UC RUSAL, controlled by industrial magnate Oleg Deripaska, ended almost a year of tortuous negotiations on its $7.4 billion foreign debt when a British fund agreed this week to join over 70 international lenders in the restructuring, the sources said.
"Approval has been received from the final creditor," said one of three banking sources who spoke to Reuters on condition of anonymity. "The agreement will be signed in the near future."
Deripaska, Russia's richest man before the financial crisis, built UC RUSAL into the world's largest aluminium producer before a collapse in global metals prices left the company unable to service debts that now exceed $16 billion.
The company's success in restructuring the foreign portion of this debt is viewed by many analysts as a bellwether of investor appetite for prolonged exposure to Russian risk in a country where the state is unlikely to give up key assets held as collateral.
UC RUSAL spokeswoman Vera Kurochkina declined to comment. Calls outside office hours to Blue Crest in London, the fund named by sources as the last to agree, were not answered.

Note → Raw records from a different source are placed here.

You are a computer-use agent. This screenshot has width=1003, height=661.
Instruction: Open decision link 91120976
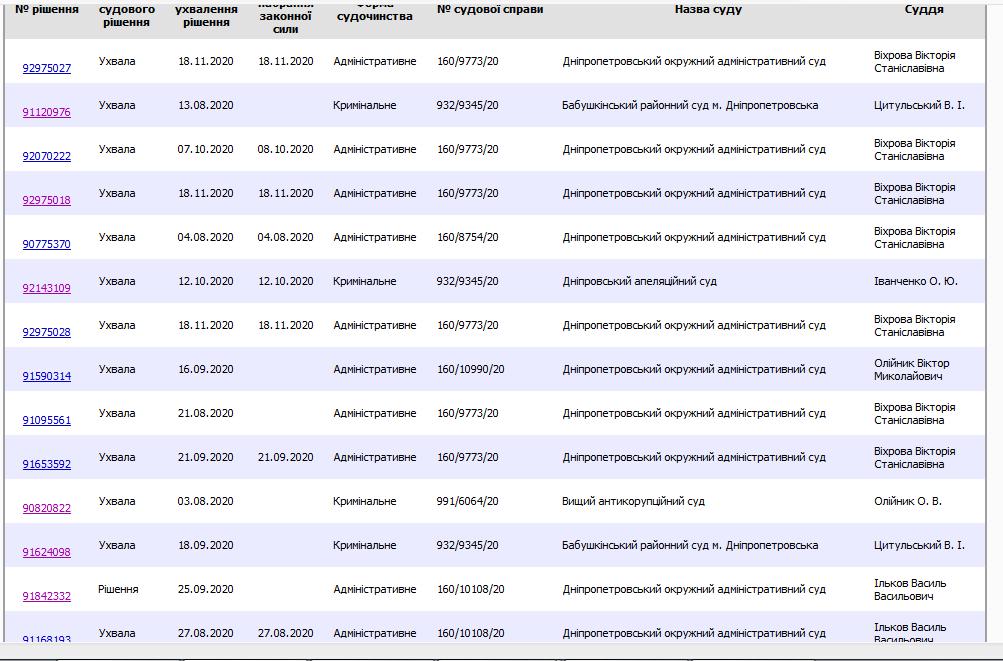(x=47, y=113)
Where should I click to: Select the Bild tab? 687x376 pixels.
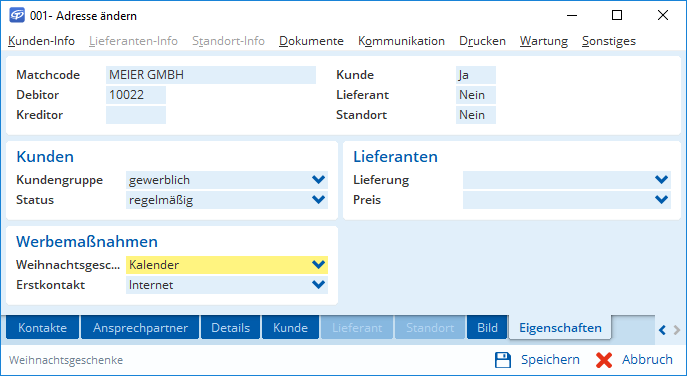tap(487, 327)
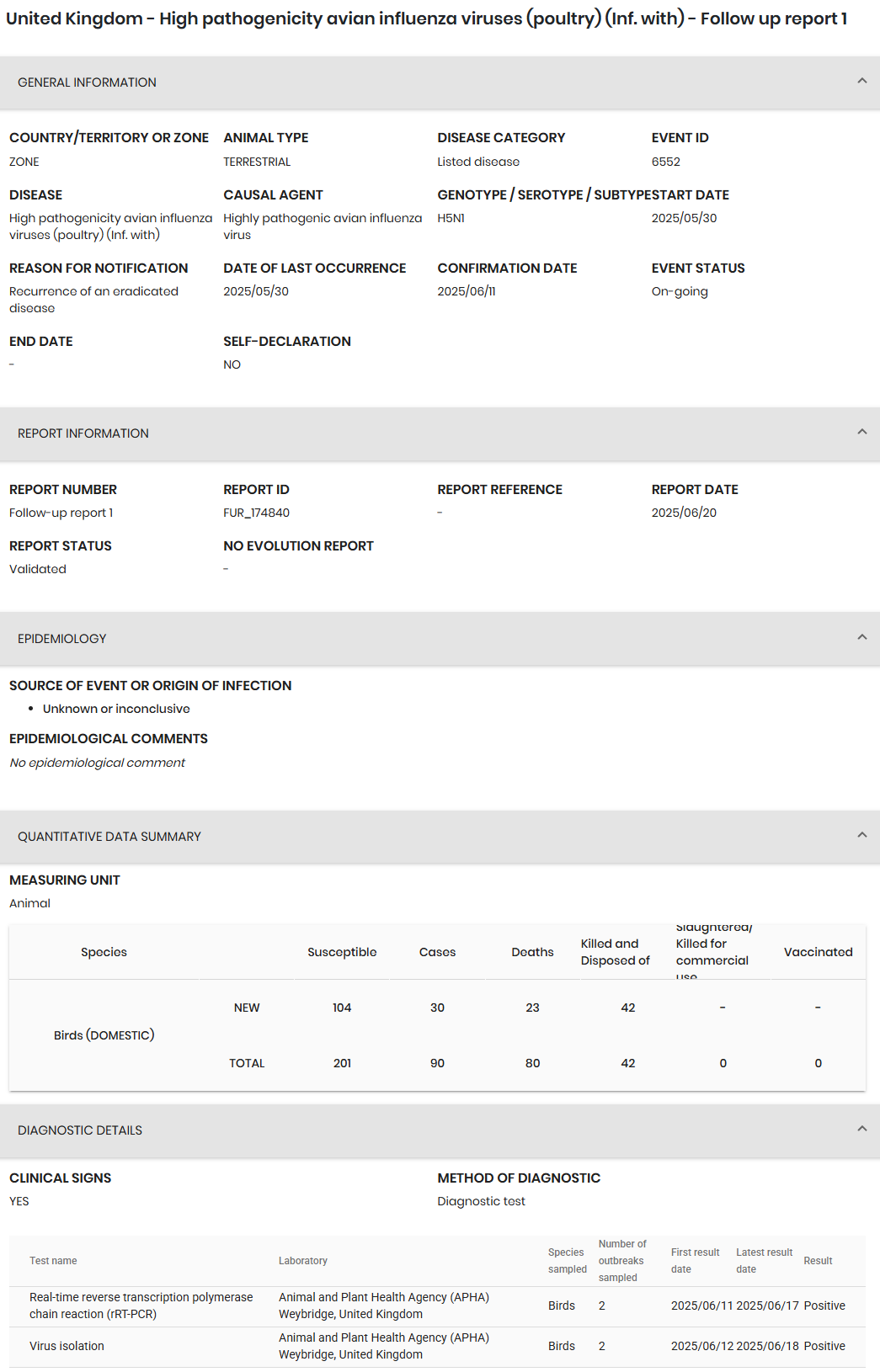Collapse the Epidemiology section chevron
Screen dimensions: 880x1372
tap(861, 638)
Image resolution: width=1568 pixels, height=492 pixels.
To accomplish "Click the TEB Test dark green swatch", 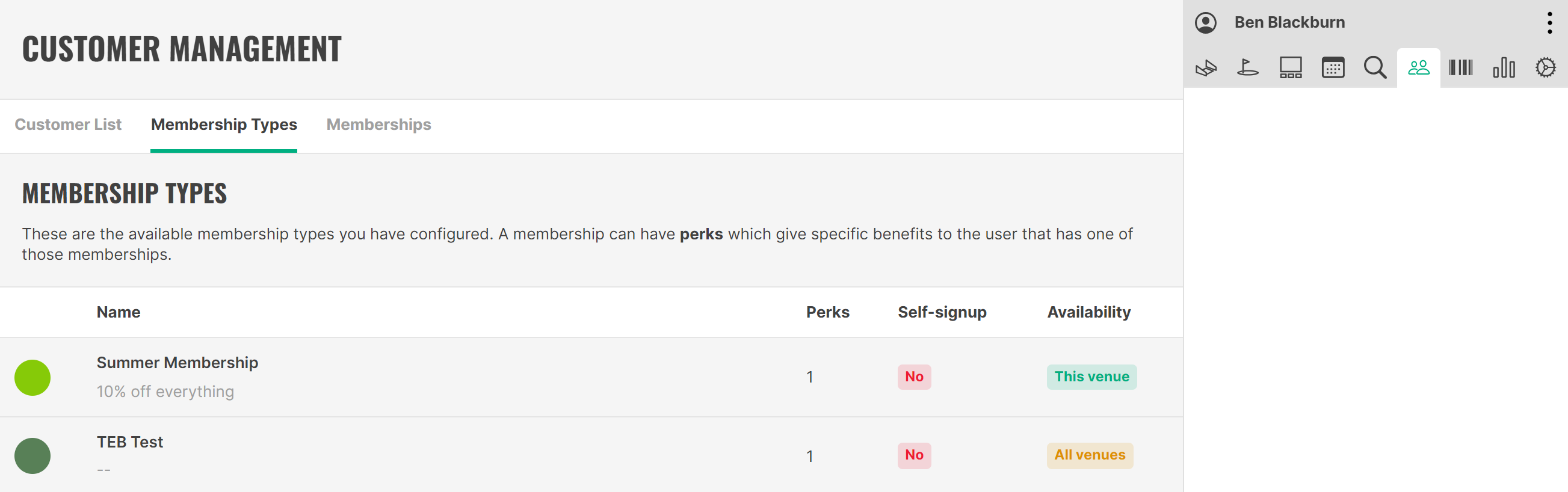I will 32,455.
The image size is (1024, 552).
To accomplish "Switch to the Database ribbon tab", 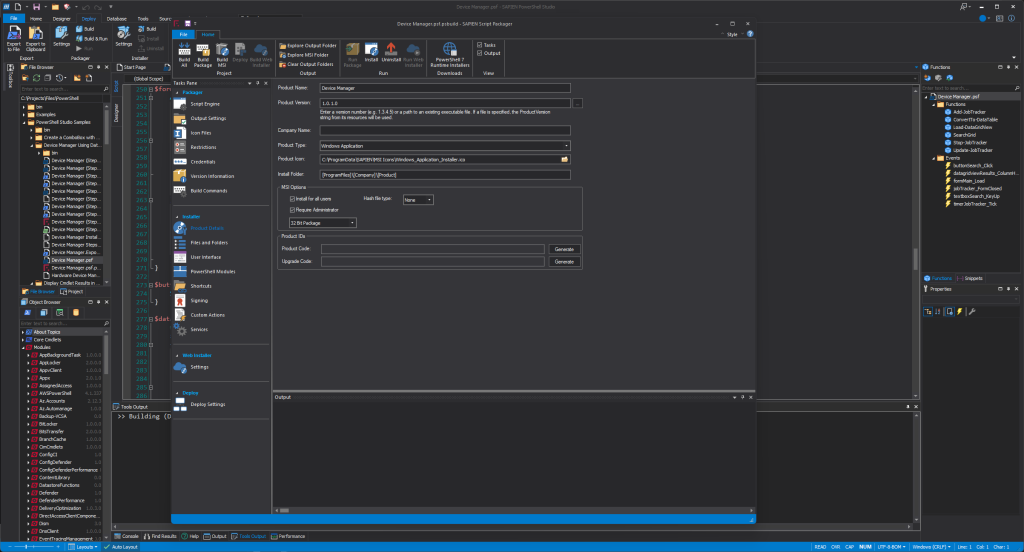I will (x=117, y=18).
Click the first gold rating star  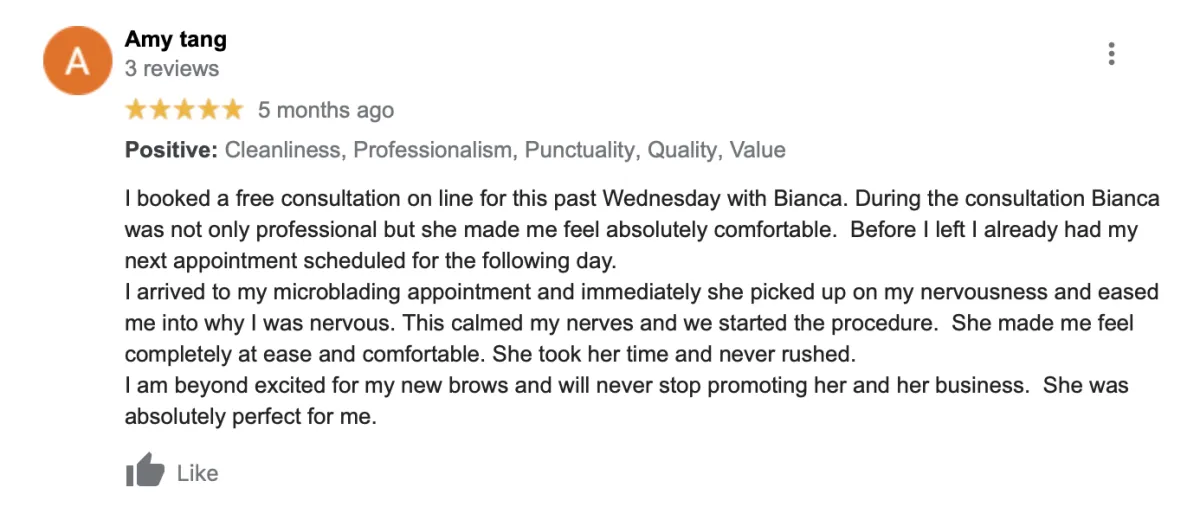pos(136,109)
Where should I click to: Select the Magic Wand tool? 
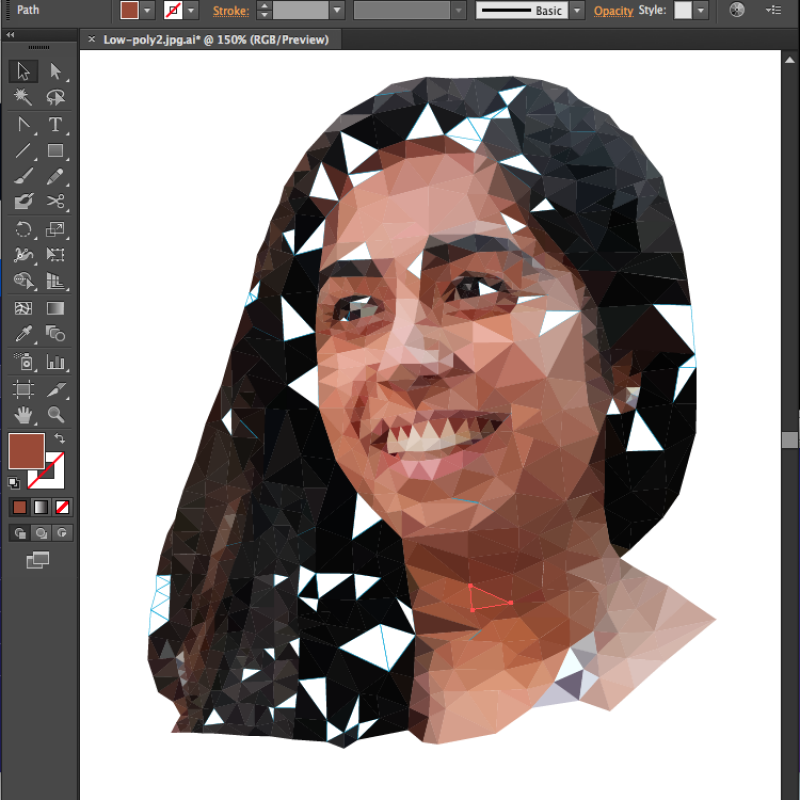24,98
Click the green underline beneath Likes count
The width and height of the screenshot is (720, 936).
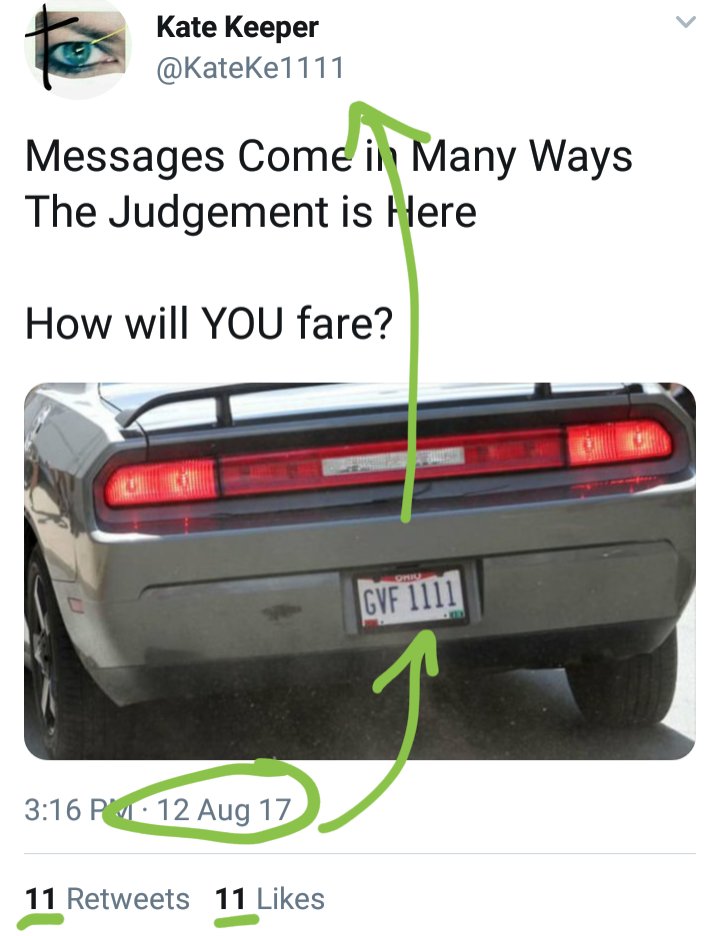tap(236, 920)
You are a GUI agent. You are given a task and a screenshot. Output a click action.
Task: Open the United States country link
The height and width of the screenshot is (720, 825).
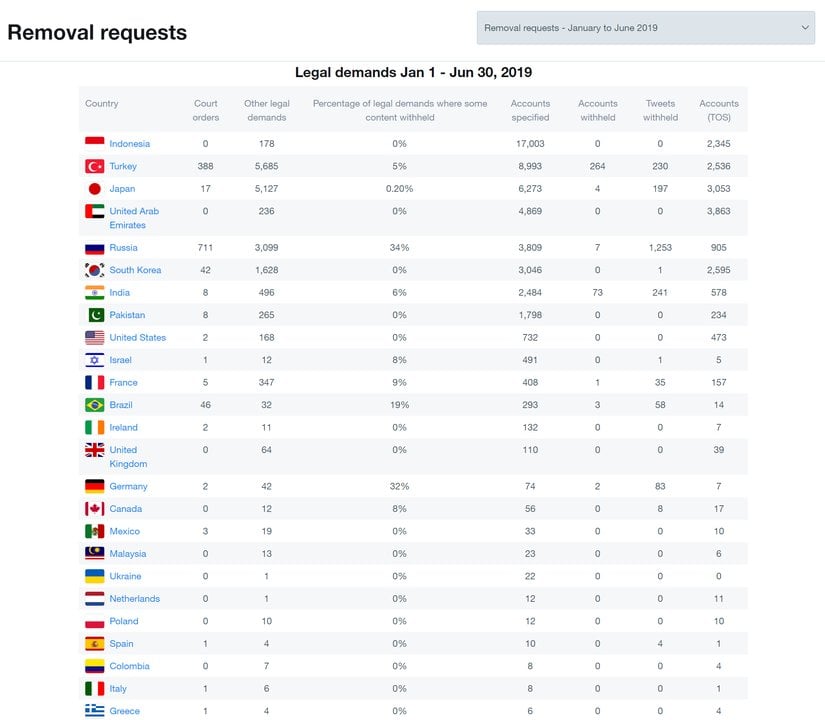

UC RUSAL plans to list about 10 percent of its shares in Hong Kong and Paris this year or early next and has already secured state support for the IPO. State bank VEB, another major creditor, has pledged to buy a 3 percent stake when it floats.
VEB is prepared to buy the stake at a price valuing UC RUSAL at between $16.3 billion and $20.9 billion, a government source told Reuters on Nov. 19.
Funds raised will help the company pay down some of its debt pile, but the IPO could not go ahead until the debt deal with international lenders was agreed.
Finance Minister Alexei Kudrin, who confirmed VEB's intentions on Nov. 25, said Deripaska could surrender majority ownership of UC RUSAL when the deal goes ahead, although he would retain operational control of the firm.